Dat zou betekenen dat deze voorwaardelijke straf niet bij het vonnis dat thans in hoger beroep aan de orde is ten uitvoer gelegd had kunnen worden. Dat zou misschien het belang verminderen om de zaak aan te houden, omdat er wellicht gevorderd zal worden om de vordering tenuitvoerlegging af te wijzen.

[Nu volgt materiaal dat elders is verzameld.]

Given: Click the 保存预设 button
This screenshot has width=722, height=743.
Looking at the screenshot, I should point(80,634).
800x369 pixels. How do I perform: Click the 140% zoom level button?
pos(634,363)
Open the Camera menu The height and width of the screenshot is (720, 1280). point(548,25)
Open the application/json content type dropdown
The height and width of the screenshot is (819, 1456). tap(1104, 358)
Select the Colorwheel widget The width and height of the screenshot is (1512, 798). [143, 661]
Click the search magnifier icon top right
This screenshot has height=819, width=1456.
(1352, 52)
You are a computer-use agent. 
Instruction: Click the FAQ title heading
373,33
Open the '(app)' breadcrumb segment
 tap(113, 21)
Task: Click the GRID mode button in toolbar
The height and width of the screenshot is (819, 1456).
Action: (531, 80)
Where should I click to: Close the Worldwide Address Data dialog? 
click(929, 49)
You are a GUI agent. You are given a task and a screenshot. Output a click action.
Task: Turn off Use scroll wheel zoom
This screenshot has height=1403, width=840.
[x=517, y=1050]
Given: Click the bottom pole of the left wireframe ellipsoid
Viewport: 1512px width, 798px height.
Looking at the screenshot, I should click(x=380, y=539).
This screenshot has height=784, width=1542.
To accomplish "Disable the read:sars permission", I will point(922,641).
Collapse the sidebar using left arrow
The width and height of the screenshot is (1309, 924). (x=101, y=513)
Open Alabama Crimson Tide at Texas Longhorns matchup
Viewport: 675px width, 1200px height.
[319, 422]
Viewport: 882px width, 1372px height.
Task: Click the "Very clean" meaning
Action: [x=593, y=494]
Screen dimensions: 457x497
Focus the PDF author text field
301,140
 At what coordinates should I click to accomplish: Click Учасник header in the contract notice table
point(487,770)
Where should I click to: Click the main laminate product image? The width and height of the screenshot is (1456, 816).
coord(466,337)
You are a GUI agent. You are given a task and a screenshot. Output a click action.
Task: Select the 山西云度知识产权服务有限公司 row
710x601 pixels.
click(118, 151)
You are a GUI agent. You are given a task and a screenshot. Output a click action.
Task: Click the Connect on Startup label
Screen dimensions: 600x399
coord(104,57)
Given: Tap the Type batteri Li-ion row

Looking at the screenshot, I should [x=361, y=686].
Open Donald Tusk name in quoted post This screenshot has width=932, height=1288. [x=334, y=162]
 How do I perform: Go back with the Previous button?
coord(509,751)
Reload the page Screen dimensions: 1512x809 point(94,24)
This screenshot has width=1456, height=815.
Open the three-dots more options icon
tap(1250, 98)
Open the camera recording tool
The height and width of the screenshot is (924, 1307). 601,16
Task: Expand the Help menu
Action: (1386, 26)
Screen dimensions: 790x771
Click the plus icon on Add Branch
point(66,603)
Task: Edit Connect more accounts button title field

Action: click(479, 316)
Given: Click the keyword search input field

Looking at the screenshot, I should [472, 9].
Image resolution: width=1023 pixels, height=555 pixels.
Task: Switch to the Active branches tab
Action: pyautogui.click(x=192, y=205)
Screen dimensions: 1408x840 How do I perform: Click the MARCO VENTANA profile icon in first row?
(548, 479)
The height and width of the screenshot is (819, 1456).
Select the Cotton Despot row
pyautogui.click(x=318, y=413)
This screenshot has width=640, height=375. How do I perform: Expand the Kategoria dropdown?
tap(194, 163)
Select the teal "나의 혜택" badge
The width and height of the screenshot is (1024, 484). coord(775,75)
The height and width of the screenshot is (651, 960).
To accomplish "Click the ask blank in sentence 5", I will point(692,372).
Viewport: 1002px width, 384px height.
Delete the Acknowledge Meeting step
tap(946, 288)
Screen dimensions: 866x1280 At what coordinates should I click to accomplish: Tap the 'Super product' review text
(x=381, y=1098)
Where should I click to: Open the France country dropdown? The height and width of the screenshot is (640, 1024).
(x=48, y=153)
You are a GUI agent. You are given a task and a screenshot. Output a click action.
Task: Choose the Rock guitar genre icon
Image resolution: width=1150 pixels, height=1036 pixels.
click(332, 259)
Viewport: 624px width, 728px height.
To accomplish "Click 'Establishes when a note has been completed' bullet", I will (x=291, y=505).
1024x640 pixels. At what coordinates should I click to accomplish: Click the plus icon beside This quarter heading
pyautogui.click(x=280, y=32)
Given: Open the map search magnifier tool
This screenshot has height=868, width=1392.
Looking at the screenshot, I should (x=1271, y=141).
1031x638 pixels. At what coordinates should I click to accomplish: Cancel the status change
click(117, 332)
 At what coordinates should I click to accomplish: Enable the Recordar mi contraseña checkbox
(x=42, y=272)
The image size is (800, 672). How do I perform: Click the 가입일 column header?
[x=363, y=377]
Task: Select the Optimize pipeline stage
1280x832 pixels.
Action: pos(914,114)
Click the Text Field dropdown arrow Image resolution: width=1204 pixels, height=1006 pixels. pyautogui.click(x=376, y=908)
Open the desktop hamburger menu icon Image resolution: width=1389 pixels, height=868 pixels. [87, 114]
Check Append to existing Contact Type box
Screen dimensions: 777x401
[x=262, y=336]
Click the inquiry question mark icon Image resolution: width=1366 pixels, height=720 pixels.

De advocaat-generaal deelt mede dat dit inderdaad de intentie is.
De raadsvrouwe:
Ik geloof u vanzelfsprekend, maar ik heb de stukken niet en ik ben niet gemachtigd. Ik kan het niet bevestigen. Ik blijf dan ook bij mijn verzoek om aanhouding. De advocaat-generaal zegt dat er vaak verstek wordt verleend, maar ik ken mijn cliënt anders en hij wil graag schoon schip maken. Ik denk dat het aanwezigheidsrecht nog steeds belangrijk is, mede gelet op de opgelegde gevangenisstraf. Hij moet zelf zijn situatie op zitting kunnen komen toelichten. Cliënt mag in mijn ogen niet de dupe worden van de advocaatwissel.
Na korte onderbreking van het onderzoek voor beraad in raadkamer deelt de voorzitter de beslissing van het hof mede.
Het hof wijst het verzoek om aanhouding af. Het belang ervan is in zoverre beperkt nu het probleem met de vordering tenuitvoerlegging is opgelost. Verder is de oproeping correct betekend en had het op de weg van de verdediging gelegen om een stelbrief te sturen en te informeren naar de zittingsdatum. Dan had de griffie de benodigde informatie kunnen verstrekken en stukken kunnen sturen. Verdachte is op de hoogte gesteld van de zitting. Het hof hecht eraan de zaak af te doen. Het aanwezigheidsrecht is een groot goed, maar valt in dit geval weg, nu duidelijk was dat de zitting vandaag zou zijn.’’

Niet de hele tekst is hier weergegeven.